SUPPLIED DATA below:

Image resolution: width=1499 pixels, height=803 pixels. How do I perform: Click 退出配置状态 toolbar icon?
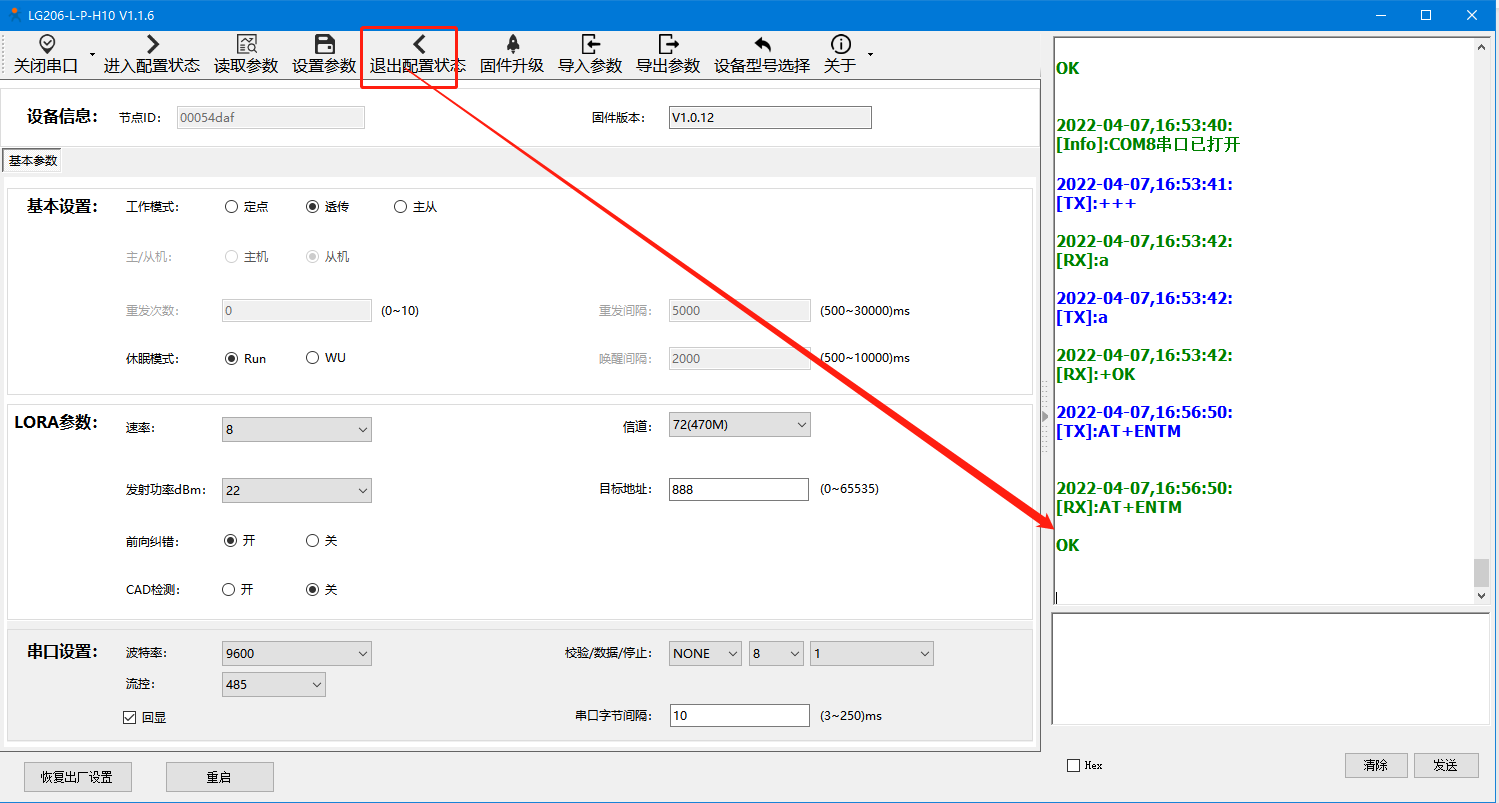[x=418, y=44]
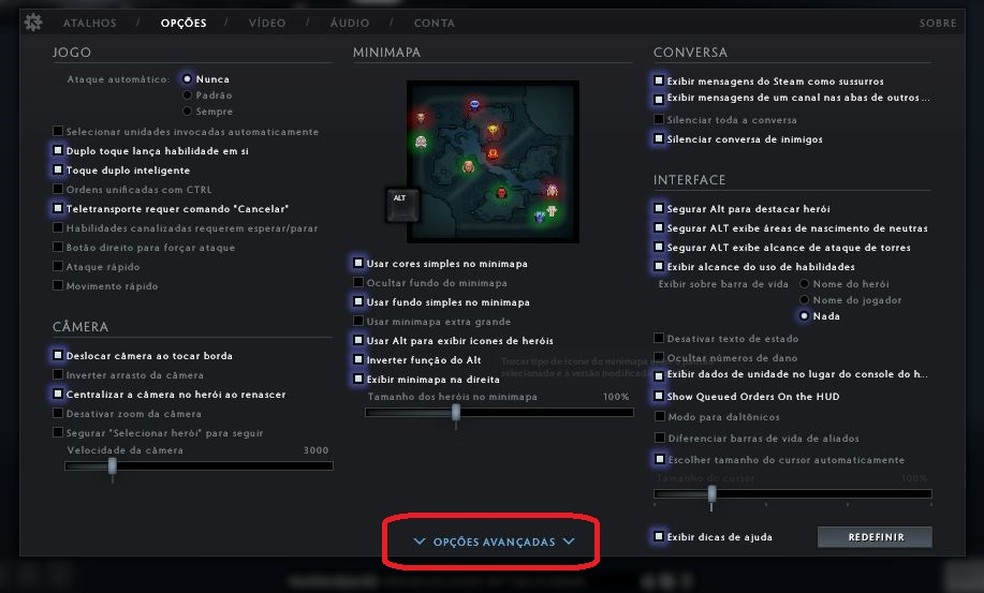Open the Conta tab
The width and height of the screenshot is (984, 593).
point(434,23)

End of SUPPLIED DATA.

- **TASK TO COMPLETE**
Without the pictures, return the records above exactly as written.

- **RESULT BELOW**
Image resolution: width=1499 pixels, height=803 pixels. How do I perform: Click 退出配置状态 toolbar icon?
[x=418, y=44]
Open the Conta tab
The width and height of the screenshot is (984, 593).
point(434,23)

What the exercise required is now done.